April, 2019 — May, 2019

Nurbol Nurakhmet

Aspan Gallery is delighted to present a solo show of Kazakhstani artist Nurbol Nurakhmet Split. The exhibition includes a number of painting, collage and lithograph series produced in the last few years of very prolific work. The show is curated by an independent curator and art-critic PhD Yuliya Sorokina.

Nurbol Nurakhmet (b. 1986) is one of the most important artists from the younger generation of Central Asian contemporary artists. He graduated from the Zhurgenov Kazakh National Academy and the Academy of Arts of the University of San Francisco. In his work he relies on traditional mediums – painting, collage, drawing and lithography, which in the age of ubiquitous use of photography, video and art of direct action provide a fresh approach to art making.

In the exhibited series, Nurakhmet attempts to conclude a visual analysis of a range of problems that interest him. He uses fragmentation, splitting, collaging of meanings, images and feelings as his tools. That partly explains why his protagonists are often nude or sometimes even deprived of skin as a cover.

The exhibition includes works, in which the author dwells on the destiny of the Kazakh nation in the context of global issues of contemporaneity. Abay’s Room (2018), for example, is filled with numerous plaster casts, Classical in form, depicting figures from European and Russian history. In this tight storage space of cast figures, which is a common attribute of any academic painting school, we can see figures of those who influenced and continue to influence the culture of Kazakhstan.

Birch Grove. Kenesary (2019) leads our imagination to the historical hypothesis and mythologems. Here we see a story of the last Kazakh khan, who died opposing to the advances of the Russian Empire and, according to some theories, beheaded. For the artist this is emblematic of the loss of the national identity.

The painting series Missionaries (2016-2018) and a digital collage series Keyhole (2018) both speak about the artificiality of Eurocentric canonization of artistic understanding. In the painting series torsos of Classical sculptures are dispersed in the steppe, replacing the ancient steppe stone figures balbals.

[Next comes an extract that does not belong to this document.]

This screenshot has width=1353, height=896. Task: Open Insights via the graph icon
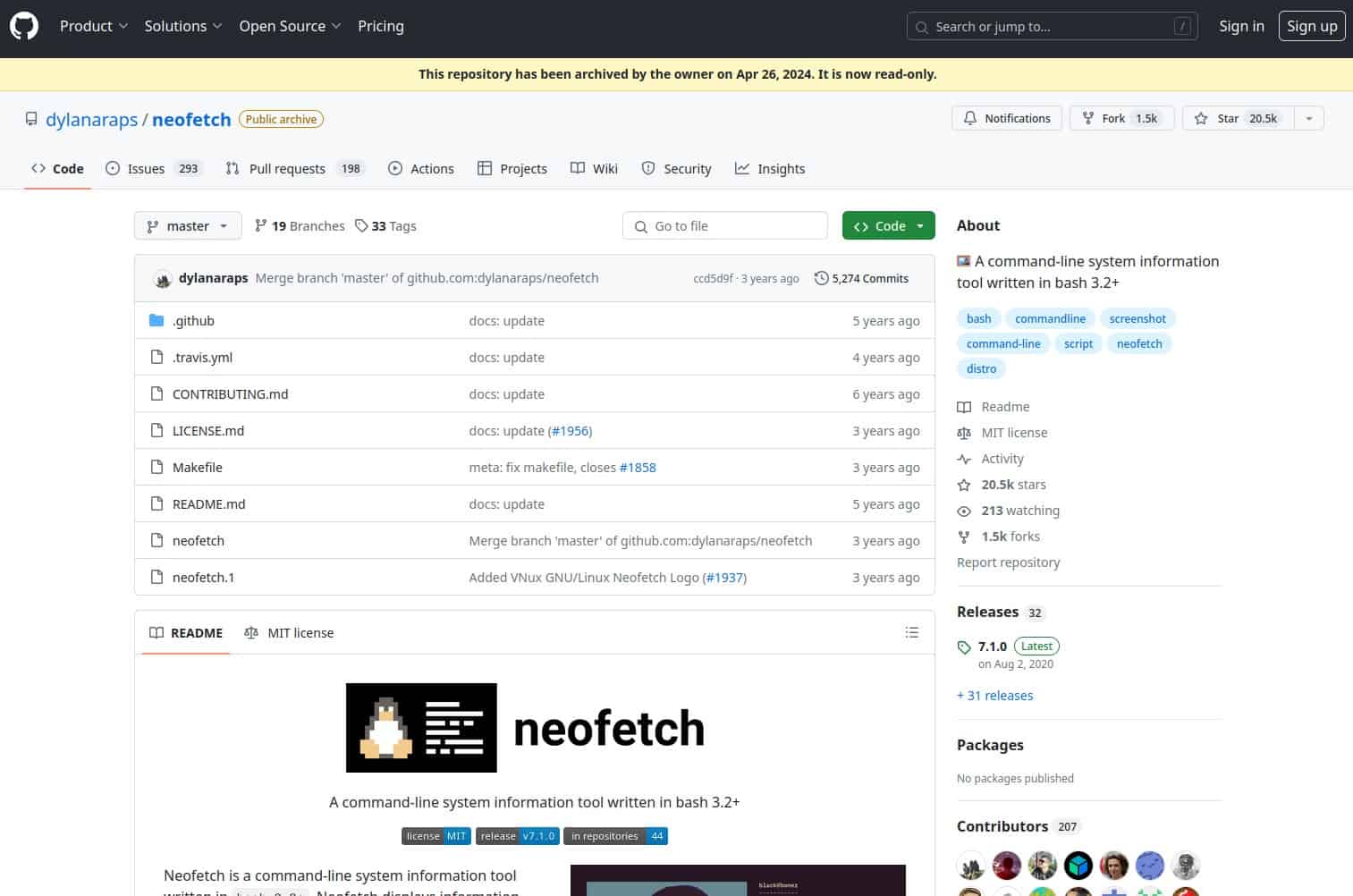(742, 168)
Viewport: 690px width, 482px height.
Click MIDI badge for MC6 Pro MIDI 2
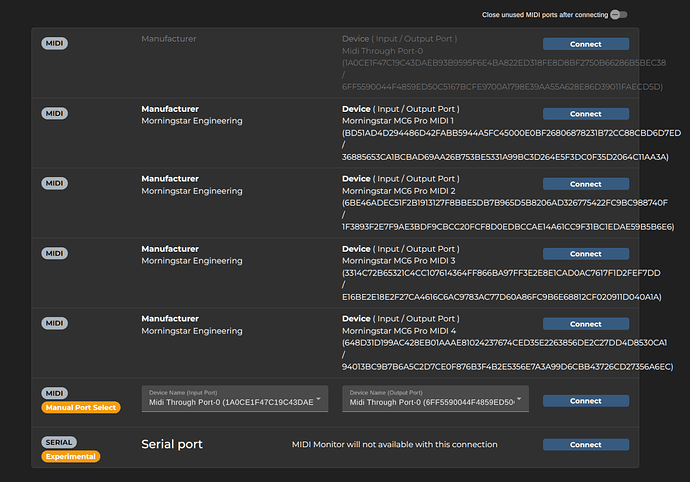click(55, 183)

In the collages we have to peep through outlines of Classical female torsos to see Nurakhmet’s own works.

A separate body of works is dedicated to Nurakhmet’s studio-based life drawing sessions. The exhibition features a whole series of drawings and their translation into lithographs. Here the author demonstrates not only his knowledge of human anatomy, but also touches upon important theoretical discourses of the 20th century – the problem of corporeality and mechanical reproduction.

The triptych Wednesday, Constellation and Thursday (2018) form the exhibition’s core. The viewer can see the painting Constellation depicting the monument of Kazakh poet, Abay, in Almaty from exhibitions “At the Corner: City, Place, People” at the Tselinny Centre of Contemporary Culture and “Bad Jokes. 70th Anniversary of the Universal Declaration of Human Rights” in Almaty and Astana. In the current show, however, the painting is shown for the first time as part of a triptych, as artist had intended. The ‘postcard perfect’ cityscapes of the three canvases seem to be captured in day time, yet the lighting is explicitly artificial, like in a theatre, revealing the inner conflict of the depicted sights as places for leisure and as places where violent protests took place in recent past.

Nurakhmet’s monumental painting Censorship #3 concludes the exhibition. Produced during his residency at the Yarat Contemporary Art Space in Baku, the composition translates the human readiness to turn a blind eye when needed.